> [Activity]:
The records below must be copied in full; omit the images.

--- Records supplied Enclosed Below ---

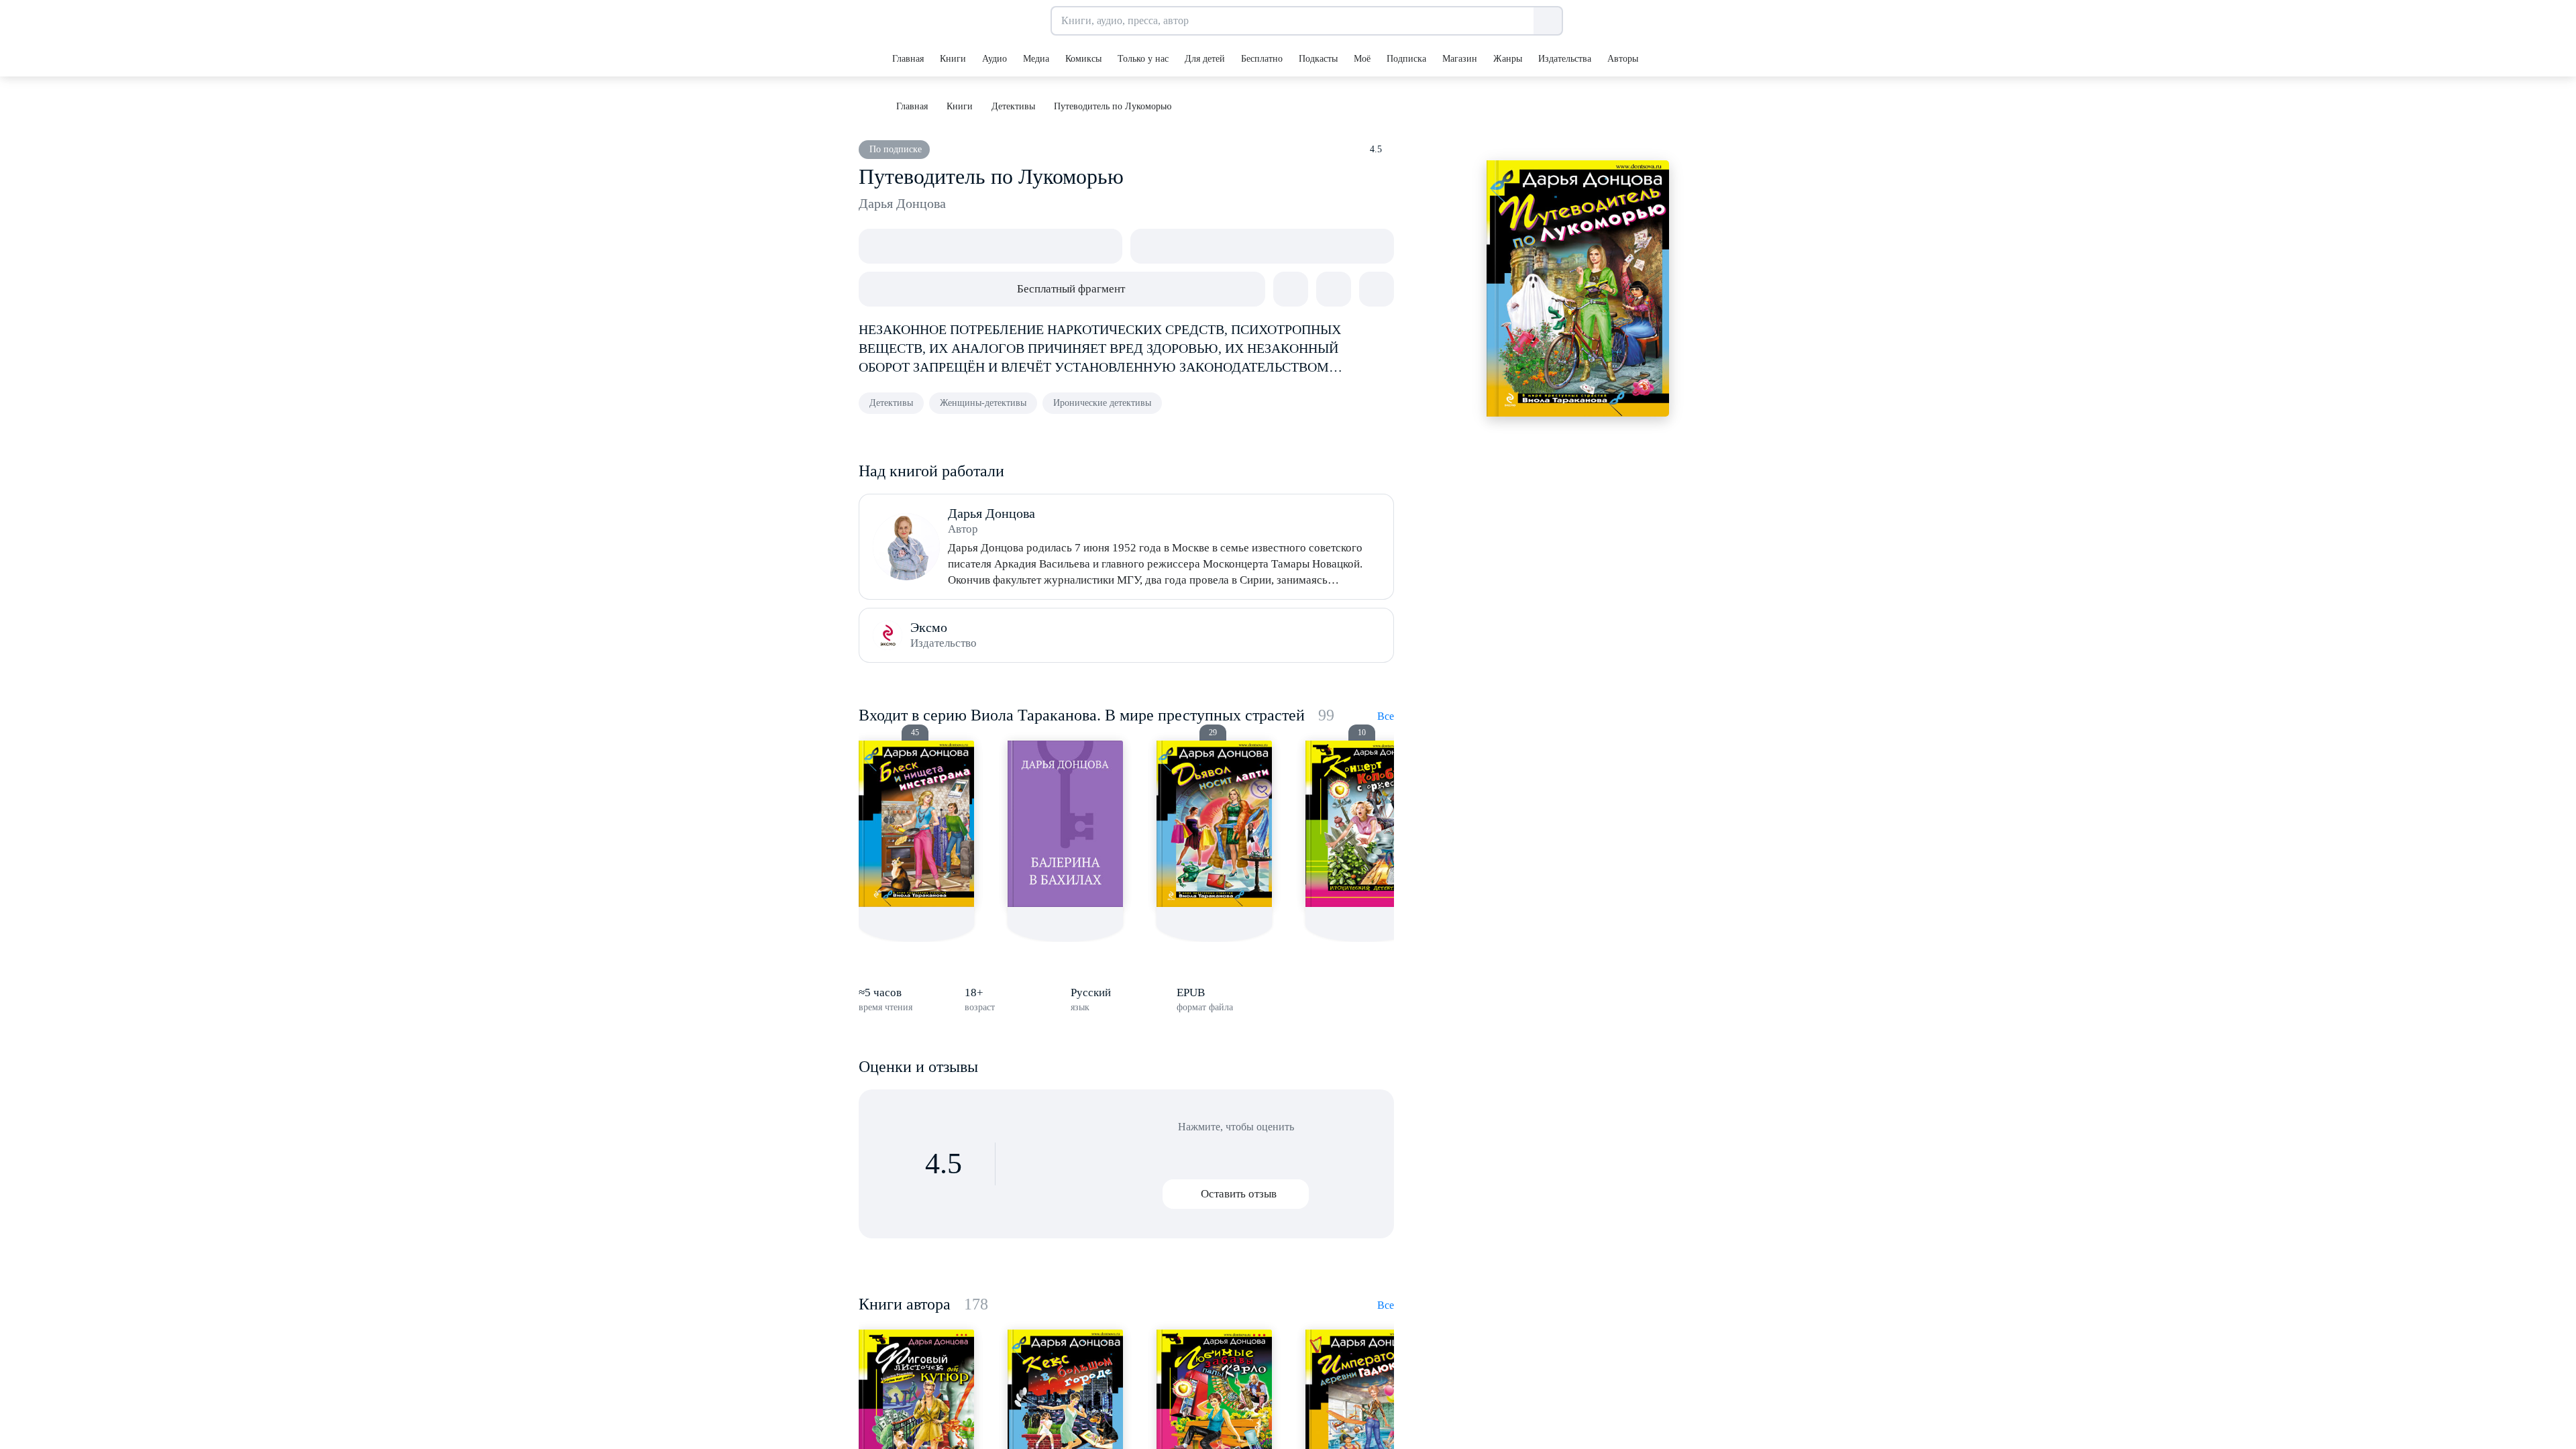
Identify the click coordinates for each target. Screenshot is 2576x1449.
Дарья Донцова (902, 203)
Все (1385, 716)
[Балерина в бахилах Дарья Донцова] (1065, 824)
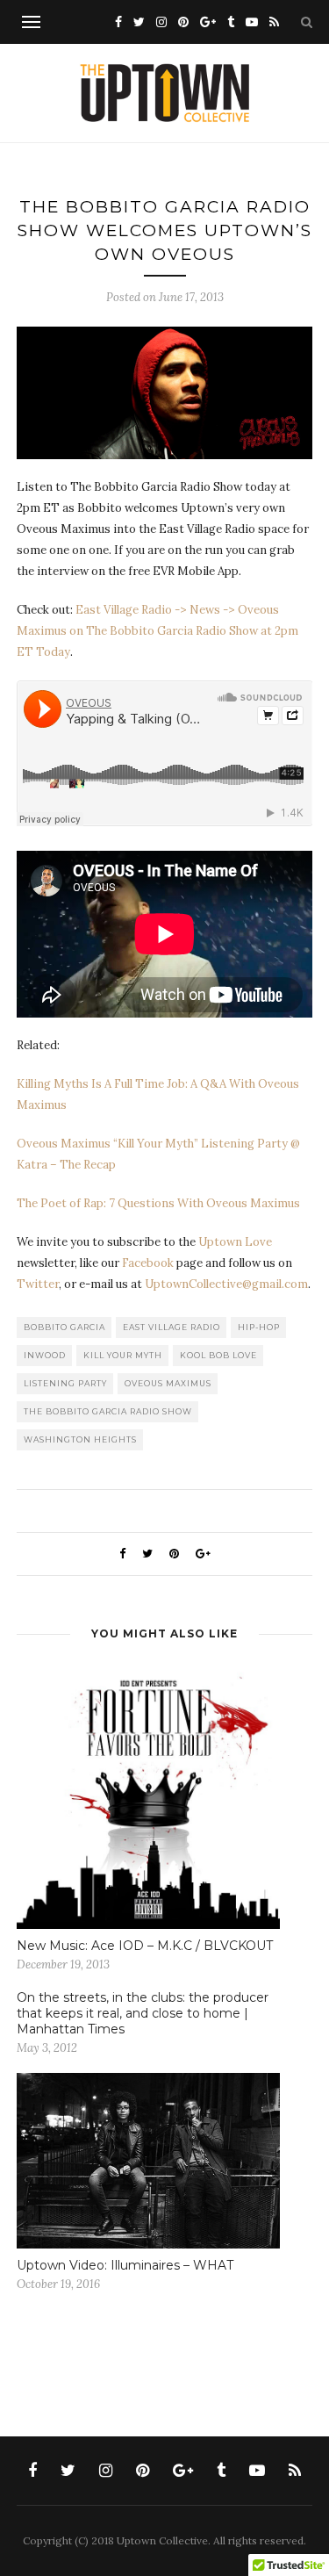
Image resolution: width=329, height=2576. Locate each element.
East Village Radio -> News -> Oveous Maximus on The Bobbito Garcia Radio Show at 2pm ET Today (157, 630)
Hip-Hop (259, 1327)
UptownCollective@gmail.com (226, 1284)
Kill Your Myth (122, 1355)
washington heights (80, 1439)
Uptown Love (235, 1241)
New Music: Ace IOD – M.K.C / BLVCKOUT (145, 1946)
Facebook (148, 1263)
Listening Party (65, 1383)
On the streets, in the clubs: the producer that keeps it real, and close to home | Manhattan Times (142, 2013)
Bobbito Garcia (64, 1327)
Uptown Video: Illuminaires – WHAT (125, 2265)
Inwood (45, 1355)
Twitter (38, 1284)
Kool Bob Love (218, 1355)
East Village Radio (171, 1327)
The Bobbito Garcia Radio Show (108, 1411)
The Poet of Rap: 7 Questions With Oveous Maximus (158, 1203)
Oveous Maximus (168, 1383)
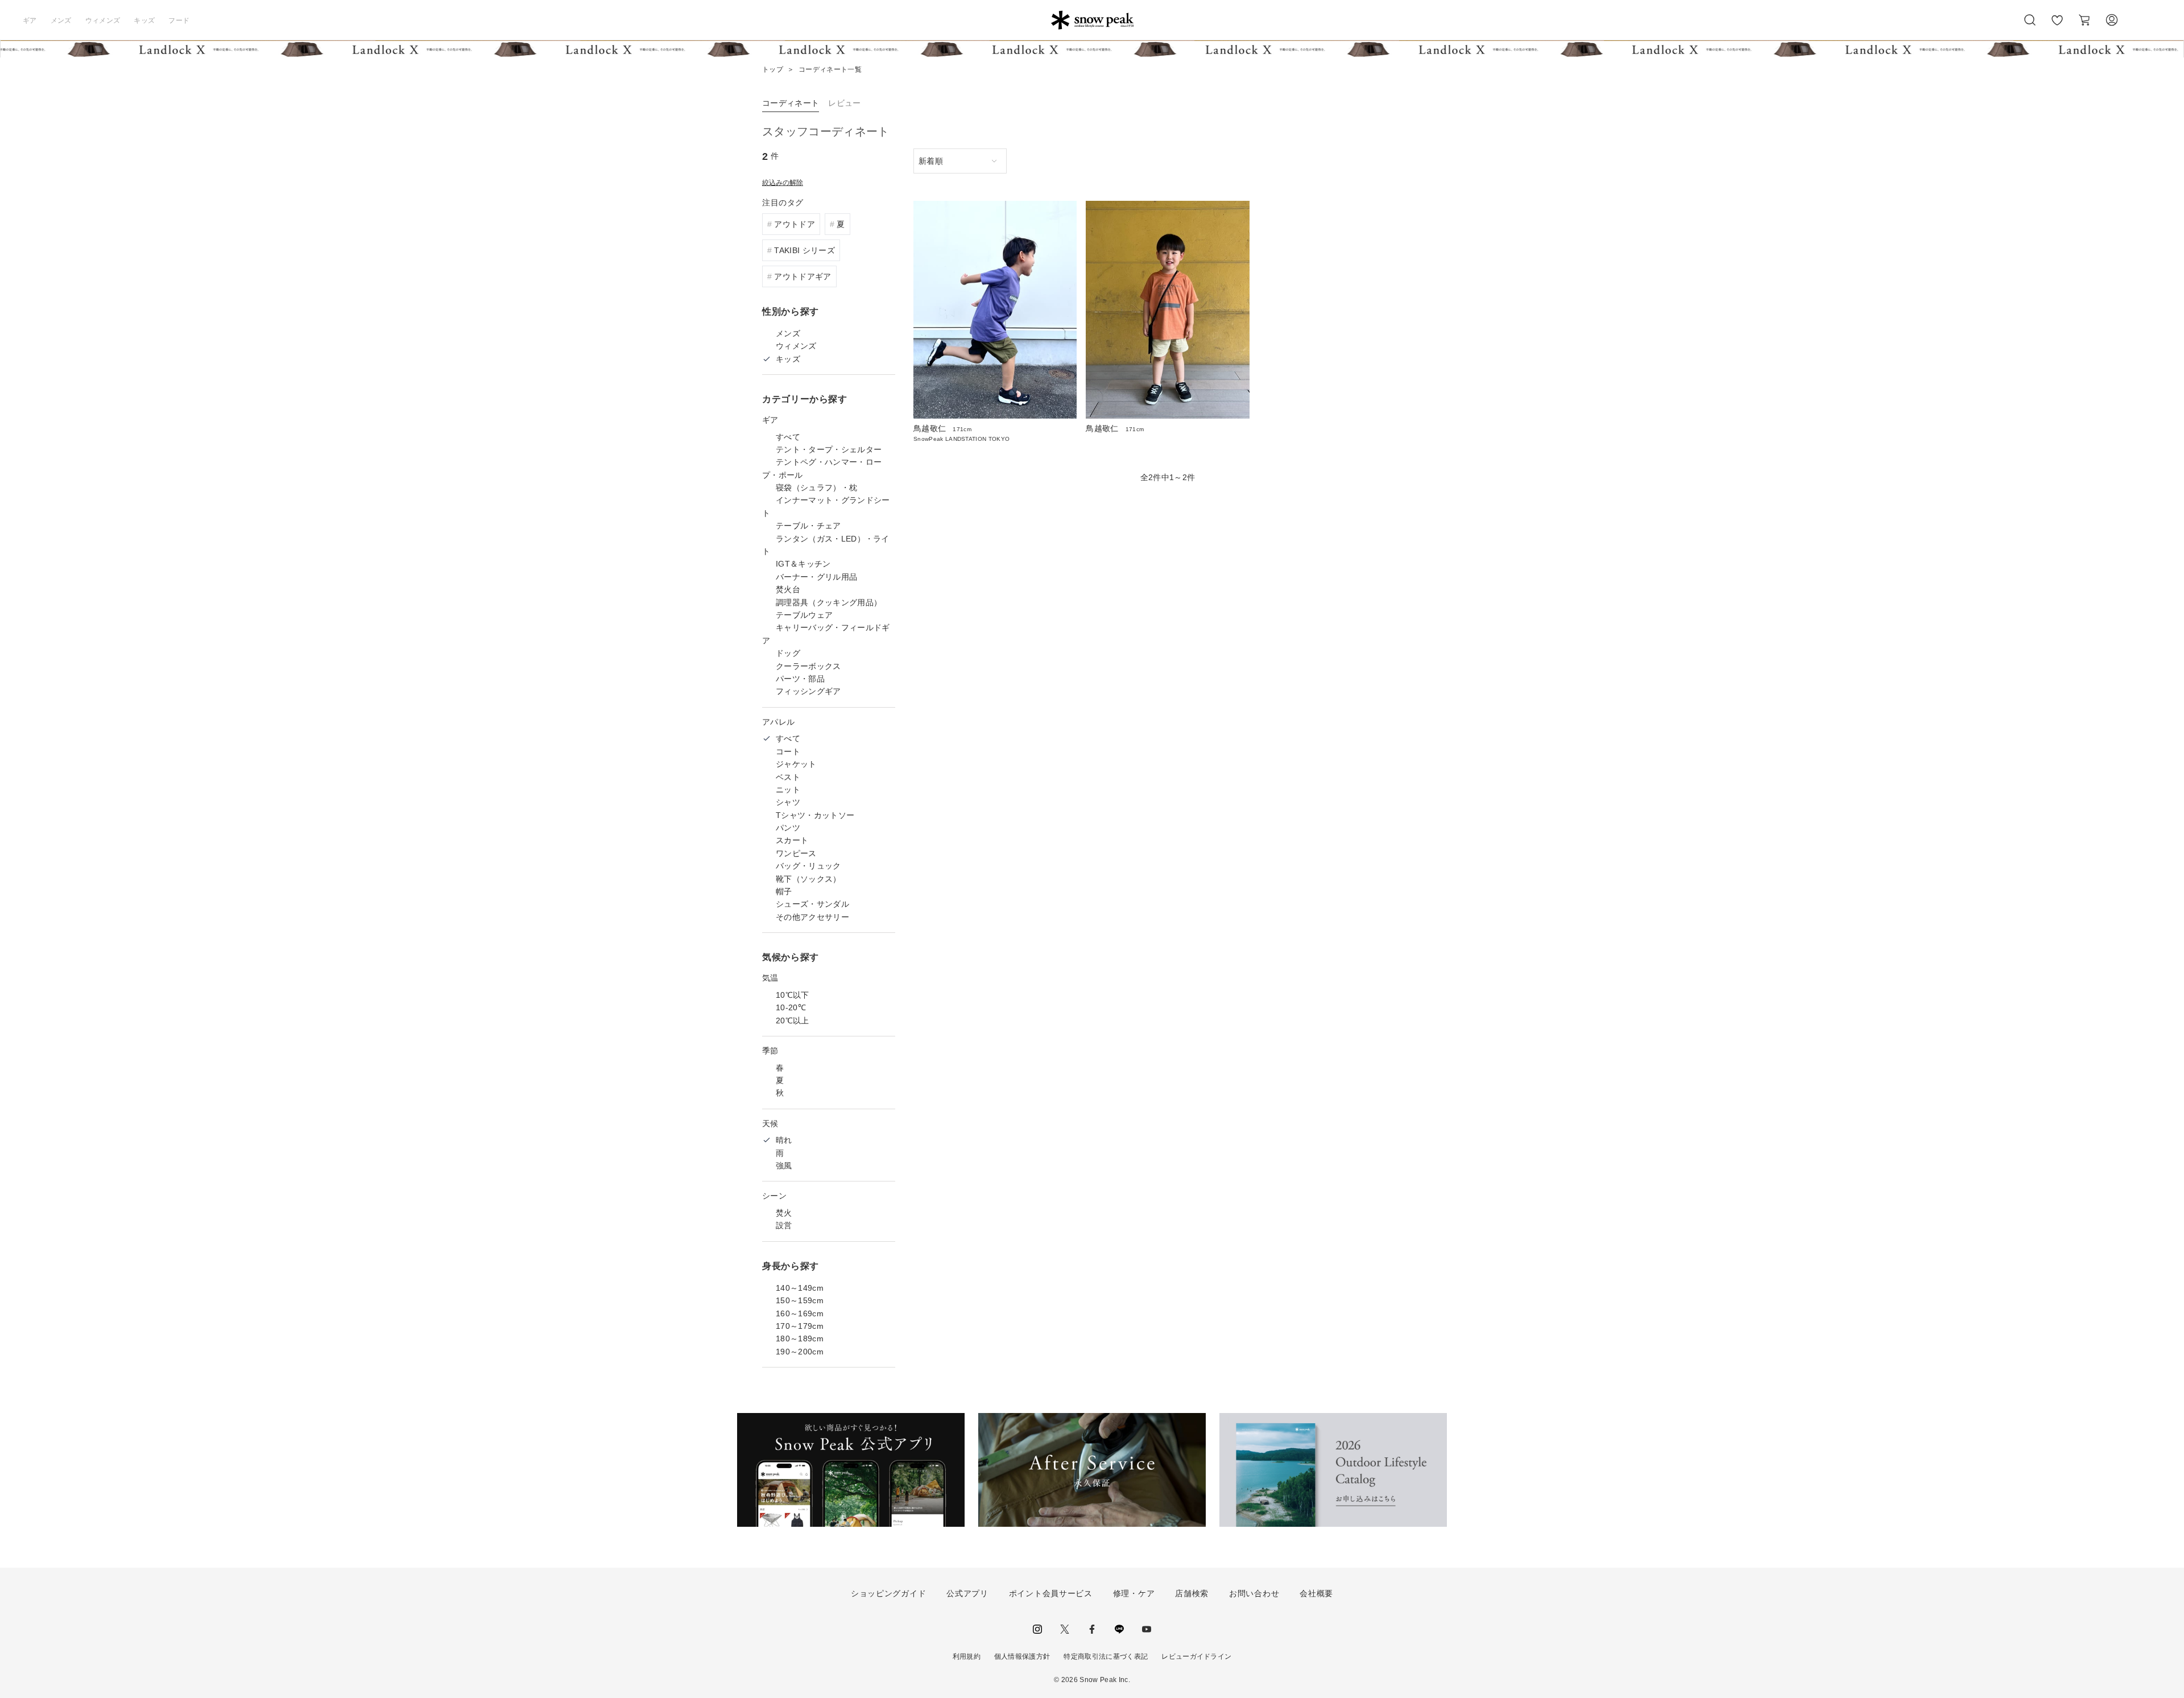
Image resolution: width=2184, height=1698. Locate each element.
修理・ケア (1134, 1593)
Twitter (1065, 1629)
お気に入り (2057, 26)
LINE (1119, 1629)
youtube (1147, 1629)
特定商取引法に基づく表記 (1106, 1656)
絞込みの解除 (782, 183)
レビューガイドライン (1196, 1656)
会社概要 (1316, 1593)
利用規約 (967, 1656)
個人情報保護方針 (1022, 1656)
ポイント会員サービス (1051, 1593)
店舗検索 (1192, 1593)
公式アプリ (967, 1593)
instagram (1037, 1629)
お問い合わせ (1254, 1593)
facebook (1092, 1629)
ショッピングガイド (888, 1593)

--- End of Enclosed Records supplied ---

> [Task solution]:
Identify the click coordinates for each target. Screenshot is 2576x1449.
Дарья Донцова (902, 203)
Все (1385, 716)
[Балерина в бахилах Дарья Донцова] (1065, 824)
Image resolution: width=329, height=2576. Locate each element.
East Village Radio -> News -> Oveous Maximus on The Bobbito Garcia Radio Show at 2pm ET Today (157, 630)
Hip-Hop (259, 1327)
UptownCollective@gmail.com (226, 1284)
Kill Your Myth (122, 1355)
washington heights (80, 1439)
Uptown Love (235, 1241)
New Music: Ace IOD – M.K.C / BLVCKOUT (145, 1946)
Facebook (148, 1263)
Listening Party (65, 1383)
On the streets, in the clubs: the producer that keeps it real, and close to home | Manhattan Times (142, 2013)
Bobbito Garcia (64, 1327)
Uptown Video: Illuminaires – WHAT (125, 2265)
Inwood (45, 1355)
Twitter (38, 1284)
Kool Bob Love (218, 1355)
East Village Radio (171, 1327)
The Bobbito Garcia Radio Show (108, 1411)
The Poet of Rap: 7 Questions With Oveous Maximus (158, 1203)
Oveous Maximus (168, 1383)
Image resolution: width=2184, height=1698. Locate each element.
修理・ケア (1134, 1593)
Twitter (1065, 1629)
お気に入り (2057, 26)
LINE (1119, 1629)
youtube (1147, 1629)
特定商取引法に基づく表記 (1106, 1656)
絞込みの解除 (782, 183)
レビューガイドライン (1196, 1656)
会社概要 (1316, 1593)
利用規約 (967, 1656)
個人情報保護方針 (1022, 1656)
ポイント会員サービス (1051, 1593)
店舗検索 (1192, 1593)
公式アプリ (967, 1593)
instagram (1037, 1629)
お問い合わせ (1254, 1593)
facebook (1092, 1629)
ショッピングガイド (888, 1593)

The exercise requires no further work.